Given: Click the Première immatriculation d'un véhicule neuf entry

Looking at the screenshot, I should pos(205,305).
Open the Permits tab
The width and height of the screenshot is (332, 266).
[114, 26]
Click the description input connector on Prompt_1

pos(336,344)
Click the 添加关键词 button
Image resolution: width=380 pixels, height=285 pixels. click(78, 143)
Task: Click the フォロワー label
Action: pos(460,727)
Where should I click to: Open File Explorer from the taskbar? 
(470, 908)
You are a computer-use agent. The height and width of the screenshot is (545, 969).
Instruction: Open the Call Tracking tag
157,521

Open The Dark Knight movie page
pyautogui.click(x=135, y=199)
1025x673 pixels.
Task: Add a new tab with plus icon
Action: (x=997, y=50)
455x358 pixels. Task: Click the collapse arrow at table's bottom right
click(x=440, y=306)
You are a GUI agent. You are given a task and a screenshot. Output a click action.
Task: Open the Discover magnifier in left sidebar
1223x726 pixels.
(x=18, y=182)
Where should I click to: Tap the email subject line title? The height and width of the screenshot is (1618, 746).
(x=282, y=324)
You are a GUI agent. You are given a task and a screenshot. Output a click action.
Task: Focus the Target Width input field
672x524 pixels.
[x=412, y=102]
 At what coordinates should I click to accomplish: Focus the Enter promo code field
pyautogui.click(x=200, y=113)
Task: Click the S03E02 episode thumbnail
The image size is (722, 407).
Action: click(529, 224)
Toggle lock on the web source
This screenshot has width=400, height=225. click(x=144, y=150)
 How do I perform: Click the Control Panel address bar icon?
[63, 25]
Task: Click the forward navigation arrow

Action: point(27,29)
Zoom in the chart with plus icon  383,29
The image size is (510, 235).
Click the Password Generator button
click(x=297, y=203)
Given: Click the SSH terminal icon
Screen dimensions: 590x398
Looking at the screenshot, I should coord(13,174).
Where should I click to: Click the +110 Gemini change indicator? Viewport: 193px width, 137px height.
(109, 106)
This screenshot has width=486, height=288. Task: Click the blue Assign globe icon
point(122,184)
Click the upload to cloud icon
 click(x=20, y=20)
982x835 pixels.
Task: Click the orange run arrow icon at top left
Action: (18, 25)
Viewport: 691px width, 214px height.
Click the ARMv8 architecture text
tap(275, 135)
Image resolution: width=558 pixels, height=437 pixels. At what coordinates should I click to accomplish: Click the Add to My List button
+===+
The records above need to be duplicated. Keep every word unchanged.

== Worked solution ==
Given: Click the Première immatriculation d'un véhicule neuf entry

Looking at the screenshot, I should pos(205,305).
Open the Permits tab
The width and height of the screenshot is (332, 266).
[114, 26]
Click the description input connector on Prompt_1

pos(336,344)
Click the 添加关键词 button
Image resolution: width=380 pixels, height=285 pixels. click(78, 143)
Task: Click the フォロワー label
Action: pos(460,727)
Where should I click to: Open File Explorer from the taskbar? 
(470, 908)
You are a computer-use agent. The height and width of the screenshot is (545, 969).
Instruction: Open the Call Tracking tag
157,521

Open The Dark Knight movie page
pyautogui.click(x=135, y=199)
1025x673 pixels.
Task: Add a new tab with plus icon
Action: (x=997, y=50)
455x358 pixels. Task: Click the collapse arrow at table's bottom right
click(x=440, y=306)
You are a GUI agent. You are given a task and a screenshot. Output a click action.
Task: Open the Discover magnifier in left sidebar
1223x726 pixels.
(x=18, y=182)
Where should I click to: Tap the email subject line title? The height and width of the screenshot is (1618, 746).
(x=282, y=324)
You are a GUI agent. You are given a task and a screenshot. Output a click action.
Task: Focus the Target Width input field
672x524 pixels.
[x=412, y=102]
 At what coordinates should I click to accomplish: Focus the Enter promo code field
pyautogui.click(x=200, y=113)
Task: Click the S03E02 episode thumbnail
The image size is (722, 407).
Action: click(529, 224)
Toggle lock on the web source
This screenshot has width=400, height=225. click(x=144, y=150)
 How do I perform: Click the Control Panel address bar icon?
[63, 25]
Task: Click the forward navigation arrow

Action: point(27,29)
Zoom in the chart with plus icon  383,29
The image size is (510, 235).
Click the Password Generator button
click(x=297, y=203)
Given: Click the SSH terminal icon
Screen dimensions: 590x398
Looking at the screenshot, I should coord(13,174).
Where should I click to: Click the +110 Gemini change indicator? Viewport: 193px width, 137px height.
(109, 106)
This screenshot has width=486, height=288. Task: Click the blue Assign globe icon
point(122,184)
Click the upload to cloud icon
 click(x=20, y=20)
982x835 pixels.
Task: Click the orange run arrow icon at top left
Action: (18, 25)
Viewport: 691px width, 214px height.
Click the ARMv8 architecture text
tap(275, 135)
Image resolution: width=558 pixels, height=437 pixels. At what coordinates should I click to accomplish: Click the Add to My List button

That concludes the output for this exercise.